* **Instructions for the task**
Answer these questions using the extract below on food safety controls.
1. What system do EU nation states use to warn other states of Sudan dye discovered in products?
2. Which articles of regulation EC/178/2002 set out the new rules?
3. What did the FSA say in January it had set up?

* **Source extract**
————————

Random checks are also carried out on chilli and curry products already on the market.

Maximising the communication flow between EU members, the nation states are using the EU's Rapid Alert System to alert other states of any Sudan dye discovered in products already on sale in the EU, or in consignments rejected at EU borders.

New food safety rules that came into force last month across Europe will also facilitate the communication flow.

Slotting into the European framework regulation EC/178/2002 laid down in January 2002, the new rules (Articles 14, 16, 18, 19 of the regulation) set out general provisions for imposing tougher food codes for the traceability of food and feed.

While food firms have always been under the legal duty to ensure that all food in the chain is safe, the new rules now formally require they notify the local authorities should a food or feed withdrawal from the market arise.

Reflecting the new traceability rules the FSA said in January it had set up a rapid access channel for food and feed businesses, to signal the food agency about any new product withdrawals from the market.

————————

* **Data segment**

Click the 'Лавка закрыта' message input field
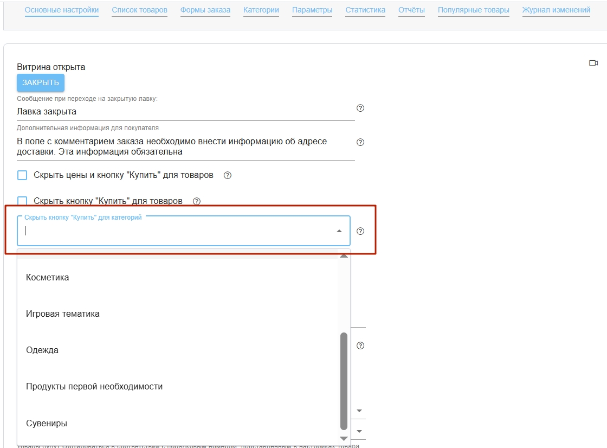The image size is (607, 448). 184,112
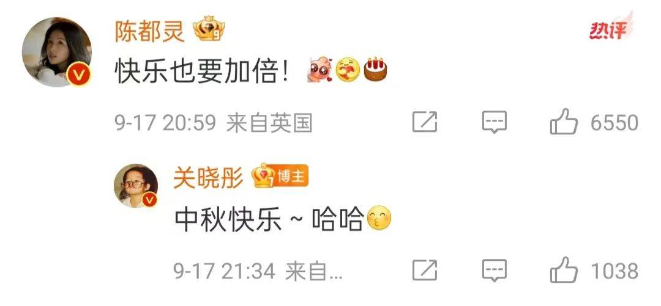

————————

* **Answer**
1. The EU's Rapid Alert System.
2. Articles 14, 16, 18 and 19.
3. A rapid access channel that lets food and feed businesses signal the food agency about new product withdrawals from the market.